-------- Document
It’s been two years since the WFF report has been published and it doesn’t look like less people would buy Hermès’ silk scarfs, especially when its financial report shows that sales went up by 8.5% for the last year! Nike trainers are still one of those most popular out there even though there are numbers of incidents taking place in South – East Asia, where under aged children sew new models. That is why we must ask ourselves whether fashion really could be considered an ethical business?
On one hand there are people who don’t care about the origin of their fur coats and clothes in general but due to the crisis vast amount of people who love clothes and accessories started to think where their clothes come from and not only the label started to be important.
It’s been a year since the biggest crisis in years attacked economies around the world. Did it change the spoiled fashion world? The recent numbers show that great Valentino could be back in the game soon. Sales for December 2009 and January 2010 increased by 10% according to Andrew Roberts from Bloomberg BusinessWeek. The good results made the group aspire to open new stores in 2010. It looks like the costumers got tired of the crisis and wanted to splurge a little after dry months.
----------------
-------- Provided data
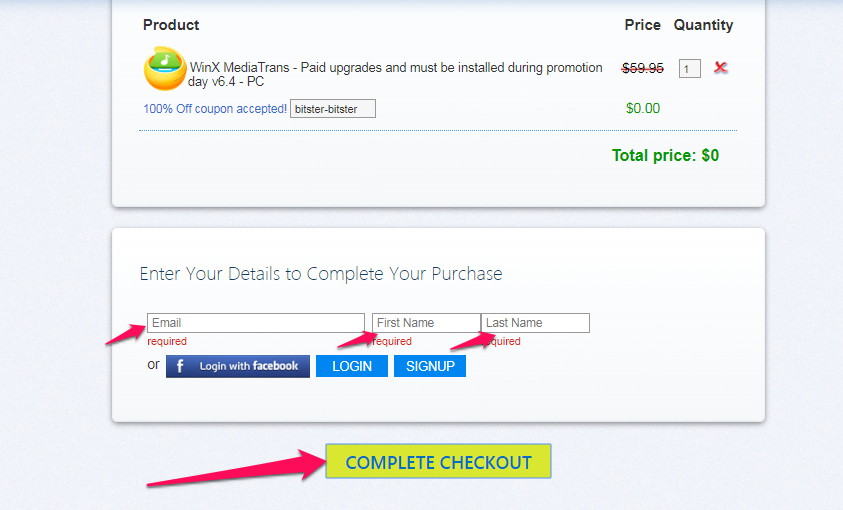The image size is (843, 510).
Task: Click the bitster-bitster coupon code field
Action: tap(333, 109)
----------------
(Instructions to follow):
Continue the piece on whether fashion can be an ethical business, picking up after its final sentence.

(Exercise output):
Let’s hope that this crisis brought at least two good things into the fashion world. People started considering fashion as something able to be responsible and ecological. There is an obvious assumption that not all the people who bought I’m not a plastic bag, actually bought it for its message but maybe in the end they’ve learned something more about the subject.  With such great designers like Stella McCartney, Lara Bruneau-Lauré and local stores making clothes from natural materials, we can finally choose to buy ecologically. There is optimism that we – the costumers – could be responsible too. It looks like at least for now fashion and ecology have become strong partners. Let’s hope for the sake of our planet and our wallets that this partnership is going to evolve and stay with us forever.